Brown v. District of Columbia Housing Authority

                          UNITED STATES DISTRICT COURT
                          FOR THE DISTRICT OF COLUMBIA
____________________________________
                                    )
SHUNTAY ANTONIO BROWN,              )
                                    )
                  Plaintiff,        )
                                    )
      v.                            )              Civil Action No. 16-1771 (ABJ)
                                    )
DISTRICT OF COLUMBIA                )
HOUSING AUTHORITY et al.,           )
                                    )
                  Defendants.       )
____________________________________)


                                MEMORANDUM OPINION

       In August 2016, plaintiff, appearing pro se, submitted a document captioned “Plaintiffs’

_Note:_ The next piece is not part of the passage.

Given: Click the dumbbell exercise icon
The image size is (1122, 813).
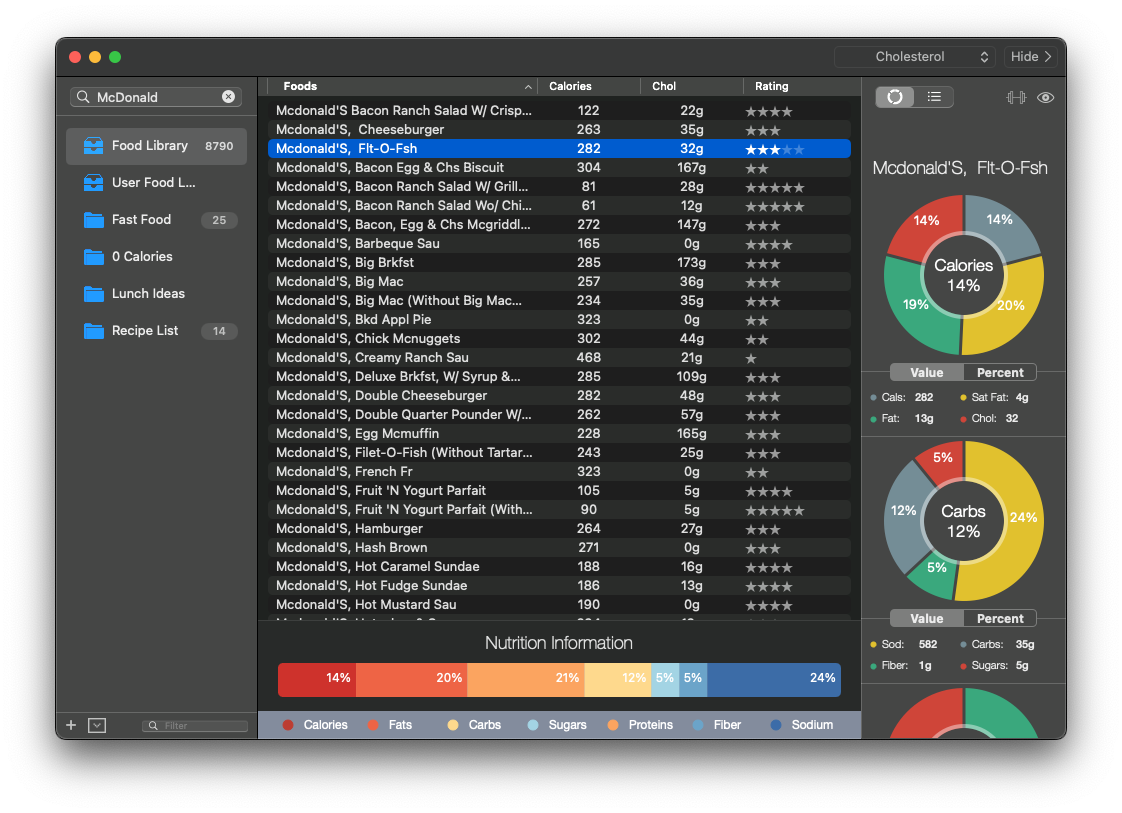Looking at the screenshot, I should (1016, 97).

Motion for Permanent Injunction and Declaratory Judgment Pursuant to Texas Department of

Housing and Community Affairs v. Inclusive Communities Project, Inc., 576 U.S.___, 2015 WL

2473449 (June 25, 2015),” which was construed as a complaint. See Order [Dkt. # 3]. Plaintiff

alleges that the District of Columbia Housing Authority (“DCHA”) and Quality Housing Group

LLC are responsible for unhealthy, unsafe and unsanitary conditions of Section 8 housing in the

District of Columbia where plaintiff once lived. 1 See Compl. Attach. A. Plaintiff claims that

such conditions violate the Fair Housing Act, the Americans with Disabilities Act, the

Rehabilitation Act of 1973, and various District of Columbia laws. He seeks “a permanent

injunction to remedy the health, safety, sanitation, staffing, and treatment issues that cause

irreparable deprivations of each tenant’s rights” and “a declaratory judgment that Defendants



1
    Beginning in early January 2017, orders mailed to plaintiff’s Washington, D.C. address were
returned to the Clerk’s Office as undelivered. Plaintiff’s current address of record is in New
York, New York.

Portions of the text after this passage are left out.